On the west side of the complex there was a white ‘H’ in the middle of a cleared circle, the universal symbol for a helicopter landing pad. No helo showed on the photo and there didn’t seem to be a hangar. The only other distinguishing features were some sort of utility installations inside a fence next to the building, probably a pair of generators and what looked like a large and a small satellite dish.

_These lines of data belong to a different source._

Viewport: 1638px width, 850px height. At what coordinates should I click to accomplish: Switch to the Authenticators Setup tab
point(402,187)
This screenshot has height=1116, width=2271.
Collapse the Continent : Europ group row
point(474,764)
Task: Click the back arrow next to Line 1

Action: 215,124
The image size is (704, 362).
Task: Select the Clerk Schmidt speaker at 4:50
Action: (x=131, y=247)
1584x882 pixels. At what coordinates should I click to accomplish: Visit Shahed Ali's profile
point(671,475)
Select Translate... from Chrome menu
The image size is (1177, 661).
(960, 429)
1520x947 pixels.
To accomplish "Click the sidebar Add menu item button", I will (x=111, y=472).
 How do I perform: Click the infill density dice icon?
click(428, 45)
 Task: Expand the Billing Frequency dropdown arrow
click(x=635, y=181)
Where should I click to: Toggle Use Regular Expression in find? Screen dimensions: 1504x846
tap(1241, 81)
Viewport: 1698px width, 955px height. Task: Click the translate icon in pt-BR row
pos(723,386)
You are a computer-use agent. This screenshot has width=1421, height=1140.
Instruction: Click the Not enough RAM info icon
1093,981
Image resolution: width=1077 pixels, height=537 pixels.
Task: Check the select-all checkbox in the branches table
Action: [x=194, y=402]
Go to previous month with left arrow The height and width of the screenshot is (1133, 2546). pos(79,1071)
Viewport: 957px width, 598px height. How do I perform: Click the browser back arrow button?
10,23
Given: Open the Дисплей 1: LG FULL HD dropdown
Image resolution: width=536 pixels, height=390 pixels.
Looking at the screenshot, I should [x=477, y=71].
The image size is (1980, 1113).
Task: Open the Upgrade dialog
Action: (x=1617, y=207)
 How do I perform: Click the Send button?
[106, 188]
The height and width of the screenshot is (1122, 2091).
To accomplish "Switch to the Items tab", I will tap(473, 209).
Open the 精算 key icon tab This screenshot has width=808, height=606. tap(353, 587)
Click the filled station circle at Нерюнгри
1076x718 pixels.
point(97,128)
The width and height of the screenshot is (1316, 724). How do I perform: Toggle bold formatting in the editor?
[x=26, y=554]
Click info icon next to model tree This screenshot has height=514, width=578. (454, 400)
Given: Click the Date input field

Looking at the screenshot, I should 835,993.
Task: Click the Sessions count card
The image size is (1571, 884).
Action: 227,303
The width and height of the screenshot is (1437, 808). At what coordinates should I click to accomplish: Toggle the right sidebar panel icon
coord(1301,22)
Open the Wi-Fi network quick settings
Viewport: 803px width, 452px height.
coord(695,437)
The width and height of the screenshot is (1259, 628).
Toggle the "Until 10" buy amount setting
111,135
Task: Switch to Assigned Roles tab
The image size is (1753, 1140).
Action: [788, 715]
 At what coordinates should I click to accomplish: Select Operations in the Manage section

“That’s where they are. I’d bet my next paycheck on it.”
“No deal,” said Zeke. “You make more than I do, and you’re probably right. Great work, Vinny.”
I said so too. Even Spooky looked pleased, which wasn’t something people saw very often.
“So here’s this thing,” I said musingly, “maybe the greatest discovery since fire and the wheel, and it’s all pretty much out in the open to be found.”
“That’s actually the best way to hide something anymore,” said Vinny. “Buried in a mass of innocuous data. I had to dig for this stuff. Without the idea that they had something valuable, they would be just another consulting company among hundreds, sucking down the government cheese and churning out reports nobody reads.”
“The Scarlet Letter,” I said. “Hiding in plain sight.”
“I think you mean the Purloined Letter,” said Zeke. “Unless you think these guys are wearing a mark of shame.”
“Oh, yeah. Well, you never know.” I guess my brain wasn’t perfectly healed yet. That’s my story and I’m sticking to it.
We all looked at the photos for a while, and started familiarizing ourselves with the stack of resumes of the employees. No one had formally spoken it into being yet, but we all knew we were going to be planning a rescue operation.